🤖 AI Summary
Existing diffusion-based visuomotor policies erroneously model SE(3) poses as Euclidean vectors, leading to manifold drift, broken equivariance, and non-geodesic trajectories. To address these issues, this work proposes the Lie Diffuser Actor (LDA), which establishes an intrinsic diffusion process directly on the SE(3) manifold for the first time. LDA injects noise via a left-invariant stochastic differential equation, predicts scores in the tangent space, and maps back to the manifold using the exponential map.
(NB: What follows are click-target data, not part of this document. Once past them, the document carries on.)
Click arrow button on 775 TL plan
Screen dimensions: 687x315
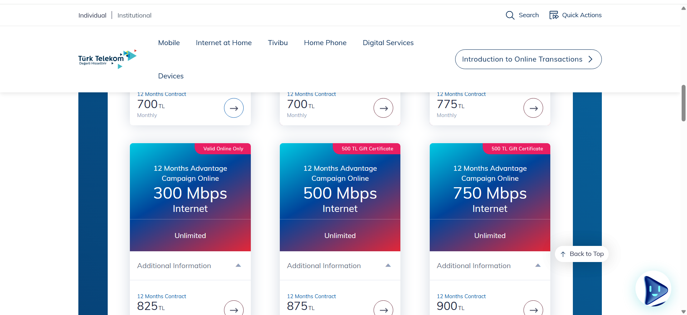(x=533, y=108)
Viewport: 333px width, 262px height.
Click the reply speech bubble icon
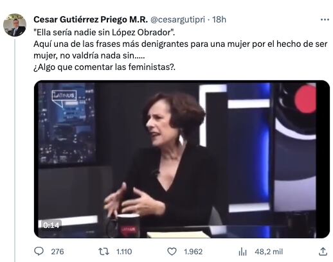pyautogui.click(x=39, y=251)
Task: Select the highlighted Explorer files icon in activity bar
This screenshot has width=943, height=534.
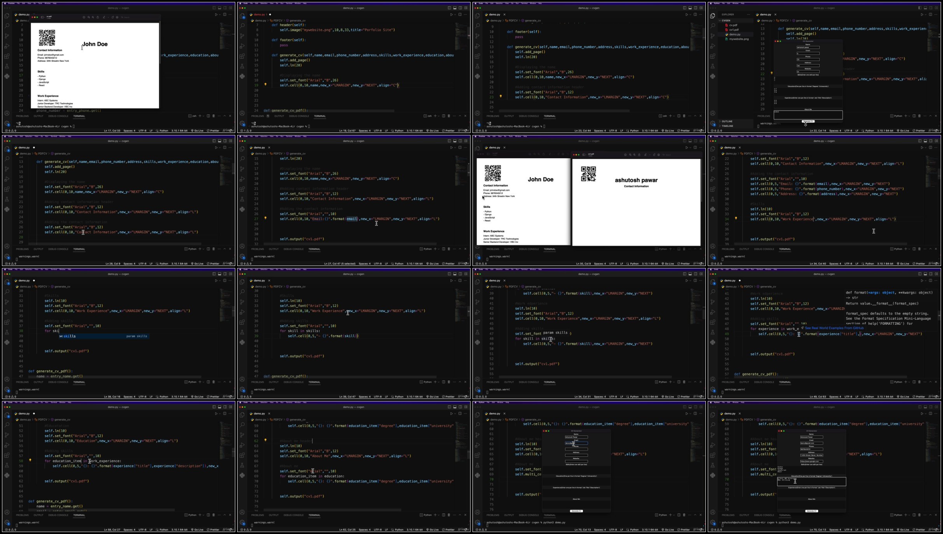Action: coord(712,16)
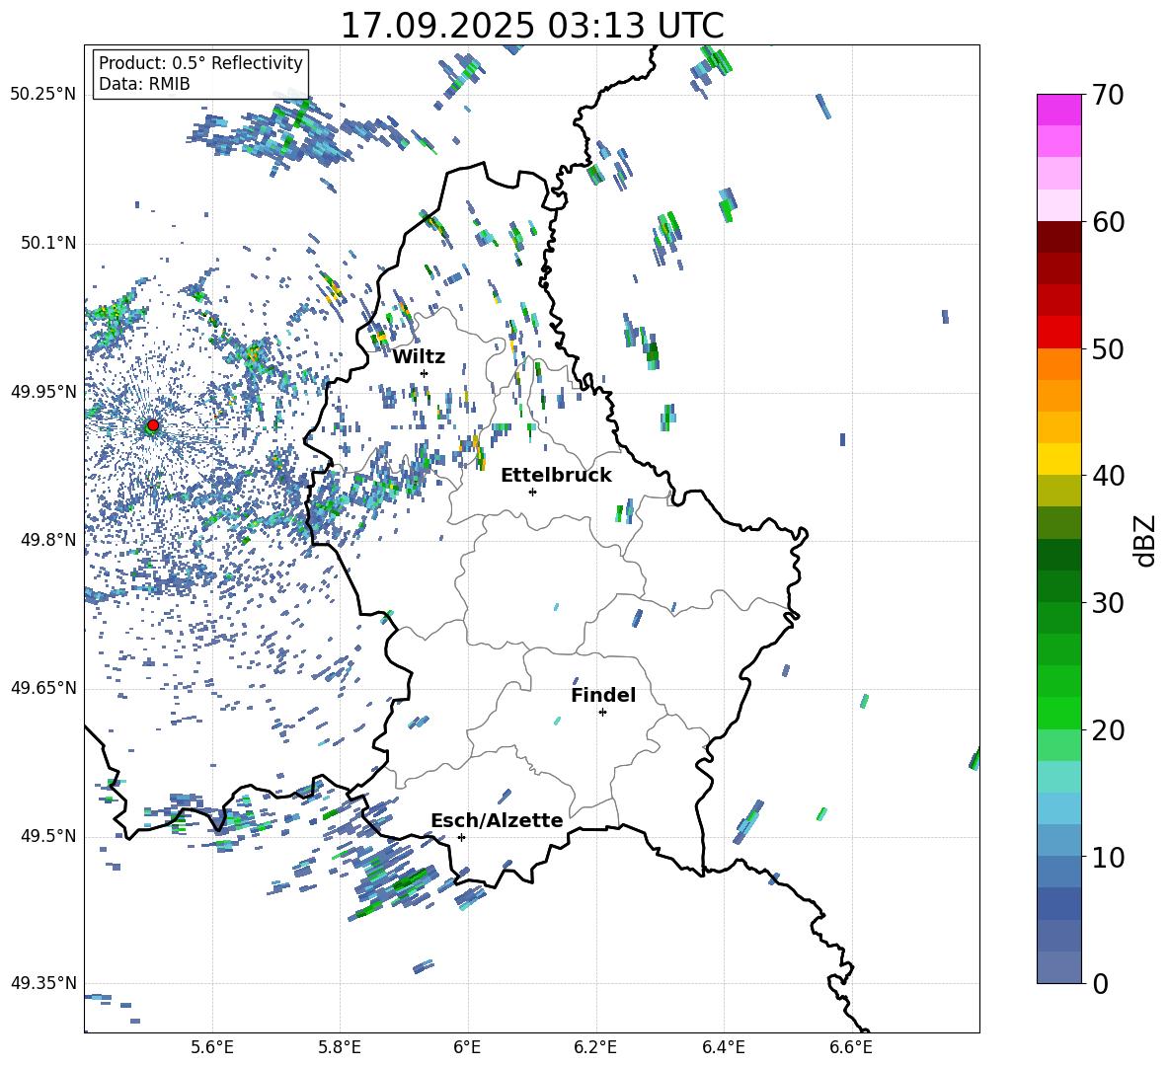Click the yellow colorbar segment above 40

(x=1059, y=459)
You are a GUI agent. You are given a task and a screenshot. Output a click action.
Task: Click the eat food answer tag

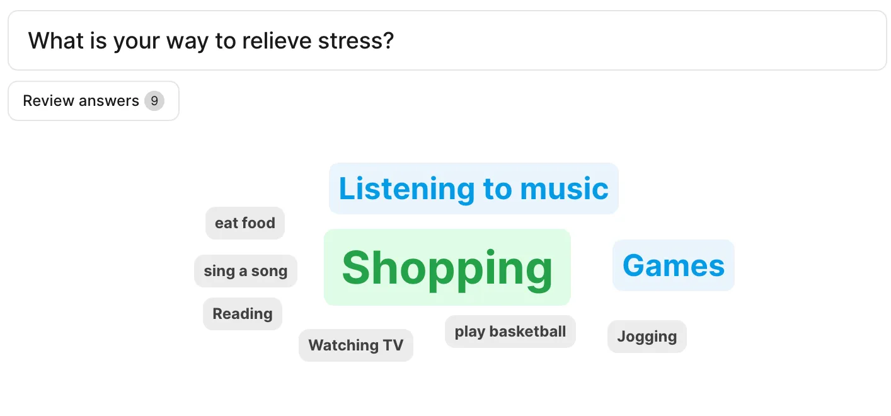245,223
This approach rigorously preserves the manifold structure, ensuring coordinate equivariance and geodesic optimality of generated trajectories. Experiments demonstrate that LDA improves average task length by 7.3% (from 3.27 to 3.51) on the CALVIN ABC→D benchmark and significantly outperforms baseline methods in real-world robotic tasks.
📝 Abstract
Diffusion-based Vision-Language-Action policies achieve remarkable success in robotic manipulation, yet commit a fundamental geometric error we term the $\textbf{Euclidean Fallacy}$: representing SE(3) poses as flat $\mathbb{R}^{12}$ vectors. This approximation induces (1) manifold drift violating SO(3) constraints, (2) broken equivariance under coordinate transformations, and (3) non-geodesic trajectories with excessive kinematic cost. We introduce $\textbf{Lie Diffuser Actor (LDA)}$, a diffusion framework operating intrinsically on SE(3). Our method injects noise through left-invariant SDEs, predicts scores in the tangent space, and retracts samples via the exponential map. This formulation eliminates manifold drift by construction while guaranteeing coordinate-frame equivariance and geodesic optimality. On CALVIN ABC$\rightarrow$D, LDA improves average task length from $3.27$ to $3.51$ ($+7.3\%$). We further validate our method on real robot and the results show that our methodology outperforms the baseline on majority tasks.